Problem —
An exact transcription of every record is needed.

Records contained in a dataset
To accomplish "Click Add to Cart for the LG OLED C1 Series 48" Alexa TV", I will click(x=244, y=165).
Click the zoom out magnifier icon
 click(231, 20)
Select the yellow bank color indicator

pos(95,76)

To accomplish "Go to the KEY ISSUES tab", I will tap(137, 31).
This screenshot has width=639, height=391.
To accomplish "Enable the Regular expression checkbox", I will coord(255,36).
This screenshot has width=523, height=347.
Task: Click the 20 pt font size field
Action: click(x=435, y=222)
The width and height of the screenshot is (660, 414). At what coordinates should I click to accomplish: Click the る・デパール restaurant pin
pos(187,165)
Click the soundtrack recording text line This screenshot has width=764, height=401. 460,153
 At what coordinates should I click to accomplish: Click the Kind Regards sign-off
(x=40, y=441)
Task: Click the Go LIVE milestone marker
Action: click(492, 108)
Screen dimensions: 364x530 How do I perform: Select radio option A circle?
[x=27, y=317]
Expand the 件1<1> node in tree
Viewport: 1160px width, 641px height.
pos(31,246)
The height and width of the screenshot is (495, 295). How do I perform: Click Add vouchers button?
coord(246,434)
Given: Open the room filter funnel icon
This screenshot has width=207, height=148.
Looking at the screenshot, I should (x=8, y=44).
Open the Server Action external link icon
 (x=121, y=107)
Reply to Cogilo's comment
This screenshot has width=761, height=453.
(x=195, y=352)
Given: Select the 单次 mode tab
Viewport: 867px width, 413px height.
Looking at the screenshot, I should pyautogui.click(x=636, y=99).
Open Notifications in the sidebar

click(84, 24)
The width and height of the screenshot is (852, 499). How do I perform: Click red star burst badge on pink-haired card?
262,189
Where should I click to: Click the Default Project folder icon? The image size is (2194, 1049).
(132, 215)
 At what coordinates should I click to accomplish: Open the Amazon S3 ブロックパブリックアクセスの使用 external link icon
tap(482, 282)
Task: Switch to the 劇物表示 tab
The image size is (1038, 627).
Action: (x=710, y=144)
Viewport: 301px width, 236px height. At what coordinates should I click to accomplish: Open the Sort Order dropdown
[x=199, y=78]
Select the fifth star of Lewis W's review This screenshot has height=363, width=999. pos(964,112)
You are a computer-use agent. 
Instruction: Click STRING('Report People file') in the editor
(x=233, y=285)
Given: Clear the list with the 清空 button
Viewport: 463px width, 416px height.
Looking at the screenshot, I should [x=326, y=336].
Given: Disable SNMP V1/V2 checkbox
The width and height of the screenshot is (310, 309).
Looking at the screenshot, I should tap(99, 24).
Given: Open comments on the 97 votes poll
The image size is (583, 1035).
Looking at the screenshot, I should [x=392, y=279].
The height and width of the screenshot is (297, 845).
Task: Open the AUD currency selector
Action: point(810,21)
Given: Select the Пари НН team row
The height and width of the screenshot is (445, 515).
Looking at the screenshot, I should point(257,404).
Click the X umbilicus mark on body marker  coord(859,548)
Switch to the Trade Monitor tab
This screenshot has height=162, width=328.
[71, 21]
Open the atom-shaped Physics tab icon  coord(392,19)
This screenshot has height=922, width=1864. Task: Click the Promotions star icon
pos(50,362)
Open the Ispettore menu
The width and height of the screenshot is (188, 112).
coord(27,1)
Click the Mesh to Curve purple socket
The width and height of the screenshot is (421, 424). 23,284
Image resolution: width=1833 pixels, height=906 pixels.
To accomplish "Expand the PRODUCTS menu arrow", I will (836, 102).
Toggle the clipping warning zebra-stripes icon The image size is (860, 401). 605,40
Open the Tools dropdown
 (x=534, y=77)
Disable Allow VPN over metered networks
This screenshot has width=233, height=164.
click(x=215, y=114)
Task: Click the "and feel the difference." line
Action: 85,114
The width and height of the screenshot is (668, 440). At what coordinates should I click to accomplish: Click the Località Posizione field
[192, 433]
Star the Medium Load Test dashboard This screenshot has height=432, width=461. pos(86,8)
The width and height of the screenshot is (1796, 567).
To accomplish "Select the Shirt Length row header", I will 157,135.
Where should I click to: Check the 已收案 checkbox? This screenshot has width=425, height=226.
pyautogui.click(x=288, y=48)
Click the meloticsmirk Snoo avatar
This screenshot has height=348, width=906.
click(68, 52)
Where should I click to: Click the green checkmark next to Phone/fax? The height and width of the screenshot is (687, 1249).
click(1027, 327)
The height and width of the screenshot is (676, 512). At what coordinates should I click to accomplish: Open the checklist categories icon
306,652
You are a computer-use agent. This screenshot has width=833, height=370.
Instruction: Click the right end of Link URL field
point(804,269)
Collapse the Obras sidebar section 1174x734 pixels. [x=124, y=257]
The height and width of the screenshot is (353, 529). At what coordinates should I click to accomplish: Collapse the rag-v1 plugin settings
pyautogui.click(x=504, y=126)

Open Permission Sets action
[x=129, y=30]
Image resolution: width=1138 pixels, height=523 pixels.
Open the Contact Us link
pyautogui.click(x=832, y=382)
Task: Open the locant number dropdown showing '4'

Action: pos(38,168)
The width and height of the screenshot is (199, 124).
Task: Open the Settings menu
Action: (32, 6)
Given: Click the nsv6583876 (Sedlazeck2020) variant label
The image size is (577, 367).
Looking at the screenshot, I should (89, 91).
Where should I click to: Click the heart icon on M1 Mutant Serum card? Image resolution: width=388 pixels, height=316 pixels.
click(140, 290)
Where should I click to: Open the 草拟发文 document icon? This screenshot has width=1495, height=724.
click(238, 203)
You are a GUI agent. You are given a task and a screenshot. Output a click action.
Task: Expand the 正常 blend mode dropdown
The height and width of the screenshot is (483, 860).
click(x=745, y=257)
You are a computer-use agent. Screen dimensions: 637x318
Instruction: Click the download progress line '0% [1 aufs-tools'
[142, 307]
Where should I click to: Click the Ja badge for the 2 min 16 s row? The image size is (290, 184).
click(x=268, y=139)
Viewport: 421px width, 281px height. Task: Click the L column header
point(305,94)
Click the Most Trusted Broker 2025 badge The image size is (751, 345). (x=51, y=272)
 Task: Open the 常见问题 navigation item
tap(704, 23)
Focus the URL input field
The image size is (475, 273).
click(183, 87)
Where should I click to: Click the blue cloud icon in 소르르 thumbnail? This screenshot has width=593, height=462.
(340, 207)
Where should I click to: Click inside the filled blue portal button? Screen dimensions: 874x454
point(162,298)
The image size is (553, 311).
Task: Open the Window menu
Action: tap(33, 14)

Result of the exercise —
To accomplish "Click Add to Cart for the LG OLED C1 Series 48" Alexa TV", I will click(x=244, y=165).
Click the zoom out magnifier icon
 click(231, 20)
Select the yellow bank color indicator

pos(95,76)

To accomplish "Go to the KEY ISSUES tab", I will tap(137, 31).
This screenshot has width=639, height=391.
To accomplish "Enable the Regular expression checkbox", I will coord(255,36).
This screenshot has width=523, height=347.
Task: Click the 20 pt font size field
Action: click(x=435, y=222)
The width and height of the screenshot is (660, 414). At what coordinates should I click to accomplish: Click the る・デパール restaurant pin
pos(187,165)
Click the soundtrack recording text line This screenshot has width=764, height=401. 460,153
 At what coordinates should I click to accomplish: Click the Kind Regards sign-off
(x=40, y=441)
Task: Click the Go LIVE milestone marker
Action: click(492, 108)
Screen dimensions: 364x530 How do I perform: Select radio option A circle?
[x=27, y=317]
Expand the 件1<1> node in tree
Viewport: 1160px width, 641px height.
pos(31,246)
The height and width of the screenshot is (495, 295). How do I perform: Click Add vouchers button?
coord(246,434)
Given: Open the room filter funnel icon
This screenshot has width=207, height=148.
Looking at the screenshot, I should (x=8, y=44).
Open the Server Action external link icon
 (x=121, y=107)
Reply to Cogilo's comment
This screenshot has width=761, height=453.
(x=195, y=352)
Given: Select the 单次 mode tab
Viewport: 867px width, 413px height.
Looking at the screenshot, I should pyautogui.click(x=636, y=99).
Open Notifications in the sidebar

click(84, 24)
The width and height of the screenshot is (852, 499). How do I perform: Click red star burst badge on pink-haired card?
262,189
Where should I click to: Click the Default Project folder icon? The image size is (2194, 1049).
(132, 215)
 At what coordinates should I click to accomplish: Open the Amazon S3 ブロックパブリックアクセスの使用 external link icon
tap(482, 282)
Task: Switch to the 劇物表示 tab
The image size is (1038, 627).
Action: (x=710, y=144)
Viewport: 301px width, 236px height. At what coordinates should I click to accomplish: Open the Sort Order dropdown
[x=199, y=78]
Select the fifth star of Lewis W's review This screenshot has height=363, width=999. pos(964,112)
You are a computer-use agent. 
Instruction: Click STRING('Report People file') in the editor
(x=233, y=285)
Given: Clear the list with the 清空 button
Viewport: 463px width, 416px height.
Looking at the screenshot, I should [x=326, y=336].
Given: Disable SNMP V1/V2 checkbox
The width and height of the screenshot is (310, 309).
Looking at the screenshot, I should tap(99, 24).
Given: Open comments on the 97 votes poll
The image size is (583, 1035).
Looking at the screenshot, I should [x=392, y=279].
The height and width of the screenshot is (297, 845).
Task: Open the AUD currency selector
Action: point(810,21)
Given: Select the Пари НН team row
The height and width of the screenshot is (445, 515).
Looking at the screenshot, I should point(257,404).
Click the X umbilicus mark on body marker  coord(859,548)
Switch to the Trade Monitor tab
This screenshot has height=162, width=328.
[71, 21]
Open the atom-shaped Physics tab icon  coord(392,19)
This screenshot has height=922, width=1864. Task: Click the Promotions star icon
pos(50,362)
Open the Ispettore menu
The width and height of the screenshot is (188, 112).
coord(27,1)
Click the Mesh to Curve purple socket
The width and height of the screenshot is (421, 424). 23,284
Image resolution: width=1833 pixels, height=906 pixels.
To accomplish "Expand the PRODUCTS menu arrow", I will (836, 102).
Toggle the clipping warning zebra-stripes icon The image size is (860, 401). 605,40
Open the Tools dropdown
 (x=534, y=77)
Disable Allow VPN over metered networks
This screenshot has width=233, height=164.
click(x=215, y=114)
Task: Click the "and feel the difference." line
Action: 85,114
The width and height of the screenshot is (668, 440). At what coordinates should I click to accomplish: Click the Località Posizione field
[192, 433]
Star the Medium Load Test dashboard This screenshot has height=432, width=461. pos(86,8)
The width and height of the screenshot is (1796, 567).
To accomplish "Select the Shirt Length row header", I will 157,135.
Where should I click to: Check the 已收案 checkbox? This screenshot has width=425, height=226.
pyautogui.click(x=288, y=48)
Click the meloticsmirk Snoo avatar
This screenshot has height=348, width=906.
click(68, 52)
Where should I click to: Click the green checkmark next to Phone/fax? The height and width of the screenshot is (687, 1249).
click(1027, 327)
The height and width of the screenshot is (676, 512). At what coordinates should I click to accomplish: Open the checklist categories icon
306,652
You are a computer-use agent. This screenshot has width=833, height=370.
Instruction: Click the right end of Link URL field
point(804,269)
Collapse the Obras sidebar section 1174x734 pixels. [x=124, y=257]
The height and width of the screenshot is (353, 529). At what coordinates should I click to accomplish: Collapse the rag-v1 plugin settings
pyautogui.click(x=504, y=126)

Open Permission Sets action
[x=129, y=30]
Image resolution: width=1138 pixels, height=523 pixels.
Open the Contact Us link
pyautogui.click(x=832, y=382)
Task: Open the locant number dropdown showing '4'

Action: pos(38,168)
The width and height of the screenshot is (199, 124).
Task: Open the Settings menu
Action: (32, 6)
Given: Click the nsv6583876 (Sedlazeck2020) variant label
The image size is (577, 367).
Looking at the screenshot, I should (89, 91).
Where should I click to: Click the heart icon on M1 Mutant Serum card? Image resolution: width=388 pixels, height=316 pixels.
click(140, 290)
Where should I click to: Open the 草拟发文 document icon? This screenshot has width=1495, height=724.
click(238, 203)
You are a GUI agent. You are given a task and a screenshot. Output a click action.
Task: Expand the 正常 blend mode dropdown
The height and width of the screenshot is (483, 860).
click(x=745, y=257)
You are a computer-use agent. Screen dimensions: 637x318
Instruction: Click the download progress line '0% [1 aufs-tools'
[142, 307]
Where should I click to: Click the Ja badge for the 2 min 16 s row? The image size is (290, 184).
click(x=268, y=139)
Viewport: 421px width, 281px height. Task: Click the L column header
point(305,94)
Click the Most Trusted Broker 2025 badge The image size is (751, 345). (x=51, y=272)
 Task: Open the 常见问题 navigation item
tap(704, 23)
Focus the URL input field
The image size is (475, 273).
click(183, 87)
Where should I click to: Click the blue cloud icon in 소르르 thumbnail? This screenshot has width=593, height=462.
(340, 207)
Where should I click to: Click inside the filled blue portal button? Screen dimensions: 874x454
point(162,298)
The image size is (553, 311).
Task: Open the Window menu
Action: tap(33, 14)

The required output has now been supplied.